As for the PS3 as a Blu-ray, it is also what I use (while a gamer I am a PC gamer and have barely touched either of my consoles beyond a game or two). The PS3 does great, I really don't care about a remote the controller works for me. I have not checked out the standalone Blu-ray players recently but as far as I know (or predict) the PS3 is the only future proof player as it is the only over-powered, hard-drive enabled sold at a loss - player of the blu.

Recievers you seem to have a good handle on I like my Onkyo as well, oh and think of Integra as the Luxury version (Audi to its VW), you pay more for tighter manufacturing tolerances and luxury features, and just like an Luxury car you have to decide if its a defference you'd notice and has features you can't live without for the price tag you can stomach. But that the AV game all the manufacters have them sometimes its just tagline (Elite, Soveriegn) or its a name change (like the aforementioned Onkyo/Integra.) Americans seem to like a different name even if its the same company, as the Japanese, in Japan Acura does not exist its just the Honda NSX, or the Nissan Skyline/Infinity G35 (research also shows we like numbers instead of names, weird since I like the Japanese way but whatever).

Also if you are have problems deciding recievers, check out their online manuals, find the procedure for what you want to do with it, if its not in the manual chances are it can't be done, this helped me a lot since I have some unique questions on video processing and wanted to make sure what I needed was possible.


----------



## Guest (Dec 14, 2008)

Hi guys, i'm new here, but i have another question in regards to the Onkyo 876 which i also just bought this week. My question (and hopefully someone who owns one has the answer) is that i'm using the powered zone 2 in my bedroom with my Sony Bravia XBR and a pair of Boston Acoustic P430's that i just picked up this afternoon but when i use the receiver and switch the hdmi out to sub (which is the cable that runs to the bedroom) and set zone 2 source to dvd (which is my ps3) i get no sound!!!! i tried the speakers hooked up just to the main front channels and they work... but i've tried everything and get nothing in zone 2... HELP!!! thanks guys, Brad.


----------



## salvasol (Oct 31, 2006)

winnipegbrad said:


> ...i'm using the powered zone 2 in my bedroom with my Sony Bravia XBR and a pair of Boston Acoustic P430's that i just picked up this afternoon but when i use the receiver and switch the hdmi out to sub (which is the cable that runs to the bedroom) and set zone 2 source to dvd (which is my ps3) i get no sound!!!! i tried the speakers hooked up just to the main front channels and they work... but i've tried everything and get nothing in zone 2... HELP!!! thanks guys, Brad.
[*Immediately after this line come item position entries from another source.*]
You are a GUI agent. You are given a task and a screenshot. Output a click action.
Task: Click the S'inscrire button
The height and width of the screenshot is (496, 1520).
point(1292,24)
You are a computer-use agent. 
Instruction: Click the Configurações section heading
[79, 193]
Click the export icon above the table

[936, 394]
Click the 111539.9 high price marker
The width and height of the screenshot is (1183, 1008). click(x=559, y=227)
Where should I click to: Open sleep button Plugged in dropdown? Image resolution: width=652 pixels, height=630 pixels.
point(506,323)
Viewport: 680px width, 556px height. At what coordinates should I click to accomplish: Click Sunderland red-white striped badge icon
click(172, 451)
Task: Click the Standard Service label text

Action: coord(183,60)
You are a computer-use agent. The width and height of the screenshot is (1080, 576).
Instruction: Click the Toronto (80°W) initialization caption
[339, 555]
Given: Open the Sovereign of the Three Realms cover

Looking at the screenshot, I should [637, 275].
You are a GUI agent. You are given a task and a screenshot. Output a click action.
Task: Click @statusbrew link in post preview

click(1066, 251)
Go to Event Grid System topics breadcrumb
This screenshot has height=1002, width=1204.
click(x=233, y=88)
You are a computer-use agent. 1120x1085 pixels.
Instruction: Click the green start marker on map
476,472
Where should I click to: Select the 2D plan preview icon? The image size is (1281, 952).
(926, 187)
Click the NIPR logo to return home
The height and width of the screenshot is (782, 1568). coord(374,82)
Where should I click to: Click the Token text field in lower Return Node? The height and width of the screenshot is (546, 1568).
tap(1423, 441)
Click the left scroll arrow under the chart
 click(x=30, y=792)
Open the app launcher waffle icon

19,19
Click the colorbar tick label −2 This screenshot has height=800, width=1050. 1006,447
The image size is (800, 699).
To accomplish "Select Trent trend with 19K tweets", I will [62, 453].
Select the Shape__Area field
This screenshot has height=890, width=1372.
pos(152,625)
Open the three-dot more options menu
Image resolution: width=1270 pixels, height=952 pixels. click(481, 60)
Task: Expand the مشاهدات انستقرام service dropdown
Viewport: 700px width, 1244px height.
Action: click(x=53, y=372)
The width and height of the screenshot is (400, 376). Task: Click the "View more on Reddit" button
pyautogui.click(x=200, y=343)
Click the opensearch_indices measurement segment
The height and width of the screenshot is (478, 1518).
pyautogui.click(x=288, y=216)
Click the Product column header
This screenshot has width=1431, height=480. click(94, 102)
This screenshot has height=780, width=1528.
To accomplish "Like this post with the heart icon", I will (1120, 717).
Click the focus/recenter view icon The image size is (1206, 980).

Did you follow the manual instructions to hook up the zone 2??? ....My AVR has the same feature but I don't use it, but it sounds strange to me about the *"HMDI out to Sub"*

Hopefully somebody who's using that connection will chime in ...:yes:

*EDIT*: I just read the instruction on the manual (page 130) and didn't see about HDMI use, I suggest to start a new thread and describe your connection and the problem your having.


----------



## Guest (Dec 14, 2008)

hey man, thanks for the response, but i discovered the "problem" late last night... turns out that zone 2 and 3 can only play audio that is hooked up with an analog connection... what a bunch of ! I bought the 905 last year with the intention of doing audio/video in 2 rooms simultaneously... then returned it when i found out that zone 2 could only do video via a composite output at the same time as the hdmi out. So now i figured a way around that problem with the 876... but then i run into this problem with the audio. But i think i also thought of a solution to that as well... here's my plan... i'm going to hook up a pair of standard stereo cables from my lcd's audio output and route them into the receiver's tv input (analog stereo) then when i'm watching a movie (blu ray) playing a game (xbox 360 or PS3) in the bedroom i can simply (ha!) switch the hdmi output to "sub" which will allow the video source of my choice to be routed to the bedroom... where the audio via hdmi will also go... but if i turn the tv's speakers off, and switch the zone 2 to tv (still with me) i should get picture and sound (from my boston's) in the bedroom.... total pain in the but i'll let y'all know if it's worth it in the end, and i'm sure it will be. thanks again for your reply. - Brad.


----------



## Guest (Dec 14, 2008)

hey did you get the 876 yourself yet? fyi zone 2 can only support analog audio and video... just a heads up since i just hooked mine up last night. -Brad


----------



## olddog (Dec 21, 2008)

Went today and did a compare between the Yamaha V3800 and the Denon 2809. Played the sound track of Battlestar Galatica last season, as it is the most sonically challenging that I have. Then did some tracks off of an early SRV studio cut as it has some real fast and crowded passages with some highs that have given some speakers a hard time. The Denon just had a little richer (more full) sound, left the eq's flat on both and switched back and forth. The Yamaha had a more in your face mids to it. Both were great tho. I did a hard look at the Onkyo as I have an older one and have loved it but my current mounting placement would only give it about 1" height breather and I don't think a fan would do the job, also I realized as I was replacing all my equipment I would not really need the upscale features unless I was keeping my legacy stuff.
Hope this helps as I do understand how confusing it can be as I have been on the hunt for a little over 2 months now.


----------